Une esthétique de la distance La grande force du film est sa réalisation. Jacobson, issu de la photographie, soigne chaque plan avec des lumières froides et des contrastes marqués. C’est un film beau à regarder, mais d'une froideur absolue. Cette distance volontaire empêche toute empathie immédiate pour ce père ; on observe simplement, presque comme un scientifique, la trajectoire d'un homme brisé.

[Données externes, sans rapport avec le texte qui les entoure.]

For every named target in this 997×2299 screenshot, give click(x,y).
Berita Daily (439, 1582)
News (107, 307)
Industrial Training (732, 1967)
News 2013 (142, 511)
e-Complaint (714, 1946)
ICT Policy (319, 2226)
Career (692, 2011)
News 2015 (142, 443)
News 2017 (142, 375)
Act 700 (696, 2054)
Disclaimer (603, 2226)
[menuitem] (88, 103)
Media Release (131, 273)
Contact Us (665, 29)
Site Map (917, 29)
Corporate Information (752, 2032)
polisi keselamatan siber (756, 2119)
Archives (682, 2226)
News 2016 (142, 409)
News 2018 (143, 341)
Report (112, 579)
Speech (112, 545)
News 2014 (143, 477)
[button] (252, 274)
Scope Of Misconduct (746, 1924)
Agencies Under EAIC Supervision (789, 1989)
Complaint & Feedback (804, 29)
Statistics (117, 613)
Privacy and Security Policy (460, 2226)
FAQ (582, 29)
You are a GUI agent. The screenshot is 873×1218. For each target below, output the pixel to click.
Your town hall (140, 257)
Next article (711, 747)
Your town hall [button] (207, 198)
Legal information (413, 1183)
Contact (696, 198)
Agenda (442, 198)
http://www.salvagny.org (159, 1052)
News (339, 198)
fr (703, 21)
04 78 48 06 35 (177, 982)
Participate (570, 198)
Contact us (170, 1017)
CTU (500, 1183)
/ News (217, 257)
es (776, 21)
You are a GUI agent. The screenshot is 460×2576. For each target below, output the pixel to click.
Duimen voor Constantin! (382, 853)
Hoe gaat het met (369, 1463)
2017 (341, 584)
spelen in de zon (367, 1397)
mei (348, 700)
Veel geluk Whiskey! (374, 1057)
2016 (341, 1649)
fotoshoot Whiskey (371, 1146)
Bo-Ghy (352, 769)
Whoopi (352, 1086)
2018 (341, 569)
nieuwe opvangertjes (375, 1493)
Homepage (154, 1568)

Le véritable moteur : Le poids de la lignée Le film devient réellement captivant lorsqu'il explore la relation entre Evan et sa mère (incarnée par l'excellente Dale Dickey). C'est ici que se trouve le cœur du récit : une étude sur l'héritage psychologique et l'influence parfois dévastatrice des racines familiales. Parallèlement, le film esquisse une dynamique de couple intéressante, marquée par une peur profonde de la solitude, même si ce point aurait gagné à être davantage développé pour rendre le lien conjugal encore plus percutant.
Verdict C'est un premier film solide, très esthétique, mais dont la froideur chirurgicale pourra laisser du monde sur le carreau. En se focalisant sur la perversion de l'instinct protecteur, Jacobson signe une œuvre singulière sur la transmission du mal.